The six core functions performed by the financial system
Table of Contents
Across time and space, the primary function of a financial system is to facilitate the distribution and deployment of economic resources in an uncertain environment. Reviewing financial systems through a functional perspective is significant in the arrangement and development of financial markets and products, banking and equity products and the insurance sector. Brodie and Merton (1995) determined the most aggregated level of the single primary function of resource allocation to further distinguish the six basic functions performed by the financial system. These are the following:
Function 1. Clearing and Settling Payments
In order to give way in the entry of goods, services and assets, a financial system should provide ways of clearing and settling payments. The set of institutional arrangements for accomplishing this task is collectively known as the payments system. Banks and other depository financial intermediaries fulfill this function thru wire transfers, checking accounts, and credit cards.
Function 2. Pooling Resources and Subdividing Shares
The mechanism for the pooling of funds in a financial system is done so that it could undertake large-scale indivisible enterprise or for the subdividing of shares to form larger amounts of capital. In modern economies, the minimum investment required to start or maintain a business is often beyond the regular means of an individual or even several individuals. From the perspective of firms raising capital, the financial system provides a variety of mechanisms (such as security markets and financial intermediaries) through which individual households can pool their money to form larger amounts of capital.
Function 3. Transferring Resources Across Time and Space
An interesting function of a financial system is its ability to transfer resources across time and space. Serving this function are intermediaries like banks involved in financing corporate investments and housing, insurance companies and pension funds in financing corporate investments and paying retirement annuities, and mutual funds.

-=-=-

* [Objectives]:
[1] Retype the stretch of the financial system passage from "Function 2. Pooling" through "money to form larger amounts of capital.".
[2] Extend the passage on the functions of the financial system, picking up after its final sentence.

-=-=-

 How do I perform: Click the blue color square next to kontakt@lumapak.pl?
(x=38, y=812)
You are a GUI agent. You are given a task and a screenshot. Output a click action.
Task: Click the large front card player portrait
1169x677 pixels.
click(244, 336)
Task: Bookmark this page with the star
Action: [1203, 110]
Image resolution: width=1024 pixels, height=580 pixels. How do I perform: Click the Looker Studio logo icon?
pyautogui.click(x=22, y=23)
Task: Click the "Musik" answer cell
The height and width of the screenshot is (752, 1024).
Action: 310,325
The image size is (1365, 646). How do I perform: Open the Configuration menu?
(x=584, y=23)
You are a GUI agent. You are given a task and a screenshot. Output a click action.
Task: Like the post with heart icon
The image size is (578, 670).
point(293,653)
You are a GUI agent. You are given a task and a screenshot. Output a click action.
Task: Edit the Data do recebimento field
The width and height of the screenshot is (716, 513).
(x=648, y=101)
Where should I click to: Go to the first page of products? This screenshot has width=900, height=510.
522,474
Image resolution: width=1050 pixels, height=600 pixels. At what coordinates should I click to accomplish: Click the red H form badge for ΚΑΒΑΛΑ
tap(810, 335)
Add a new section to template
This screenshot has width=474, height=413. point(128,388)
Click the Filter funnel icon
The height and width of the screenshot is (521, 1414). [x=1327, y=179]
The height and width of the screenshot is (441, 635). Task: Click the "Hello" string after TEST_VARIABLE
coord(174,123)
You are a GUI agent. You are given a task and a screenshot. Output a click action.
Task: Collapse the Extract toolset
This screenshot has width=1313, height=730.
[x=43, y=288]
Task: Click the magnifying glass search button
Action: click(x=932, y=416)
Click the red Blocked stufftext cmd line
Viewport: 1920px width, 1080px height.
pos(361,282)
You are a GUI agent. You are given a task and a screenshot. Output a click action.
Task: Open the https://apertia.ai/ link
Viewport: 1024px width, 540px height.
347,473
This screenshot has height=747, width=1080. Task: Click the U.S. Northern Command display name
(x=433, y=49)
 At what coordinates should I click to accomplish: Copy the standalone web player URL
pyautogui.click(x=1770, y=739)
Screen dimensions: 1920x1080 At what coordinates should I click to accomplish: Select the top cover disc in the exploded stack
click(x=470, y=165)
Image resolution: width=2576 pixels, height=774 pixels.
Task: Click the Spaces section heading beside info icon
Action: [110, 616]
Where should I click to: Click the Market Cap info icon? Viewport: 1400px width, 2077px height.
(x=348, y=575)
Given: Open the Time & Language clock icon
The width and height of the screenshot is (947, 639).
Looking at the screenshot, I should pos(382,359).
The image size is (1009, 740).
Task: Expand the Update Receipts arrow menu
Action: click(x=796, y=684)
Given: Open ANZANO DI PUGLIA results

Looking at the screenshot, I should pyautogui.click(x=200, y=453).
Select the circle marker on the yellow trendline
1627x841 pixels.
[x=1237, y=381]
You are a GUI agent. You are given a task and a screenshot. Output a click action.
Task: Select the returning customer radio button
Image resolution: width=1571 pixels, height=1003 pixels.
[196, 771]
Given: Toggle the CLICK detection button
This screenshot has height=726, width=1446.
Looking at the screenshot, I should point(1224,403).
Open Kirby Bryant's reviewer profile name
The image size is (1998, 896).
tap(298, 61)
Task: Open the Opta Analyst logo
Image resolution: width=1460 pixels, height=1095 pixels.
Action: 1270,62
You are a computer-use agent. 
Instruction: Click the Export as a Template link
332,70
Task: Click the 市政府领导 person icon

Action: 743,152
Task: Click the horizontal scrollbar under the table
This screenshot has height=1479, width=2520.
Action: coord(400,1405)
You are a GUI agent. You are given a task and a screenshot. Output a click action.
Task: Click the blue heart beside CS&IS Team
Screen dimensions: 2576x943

-=-=-

* [Responses to the tasks]:
[1]
Function 2. Pooling Resources and Subdividing Shares
The mechanism for the pooling of funds in a financial system is done so that it could undertake large-scale indivisible enterprise or for the subdividing of shares to form larger amounts of capital. In modern economies, the minimum investment required to start or maintain a business is often beyond the regular means of an individual or even several individuals. From the perspective of firms raising capital, the financial system provides a variety of mechanisms (such as security markets and financial intermediaries) through which individual households can pool their money to form larger amounts of capital.

[2]
Function 4: Managing Risk
A well-functioning financial system provides ways to handle uncertainty and risk. It facilitates the efficient allocation of risk-bearing. Through private sector and government intermediaries (including the system of social insurance), the financial system provides risk-pooling and risk-sharing opportunities for both households and business firms.
Function 5. Providing Information
Price information is important as it helps coordinate decentralized decision-making in various sectors of the economy. This is easily provided by a financial system. To manifest this function of financial markets, individuals and businesses are permitted to trade financial assets. An additional latent function of the capital market is to provide information useful for decision-making. Interest rates and security prices are information used by households or their agents in making their consumption-saving decisions and in choosing the portfolio allocations of their wealth.
Function 6. Dealing with Incentive Problems
When one party to a financial transaction has information that the other party does not, or when one party is an agent for another, the financial system could find a way to deal with these incentive problems. A well-functioning financial system minimizes the incentive problems that make financial contracting difficult and costly. These problems arise because parties to contracts cannot easily observe or control one another, and because contractual enforcement mechanisms are not costless to invoke. These contractual “frictions” take a variety of forms: moral hazard, adverse selection, and information asymmetries.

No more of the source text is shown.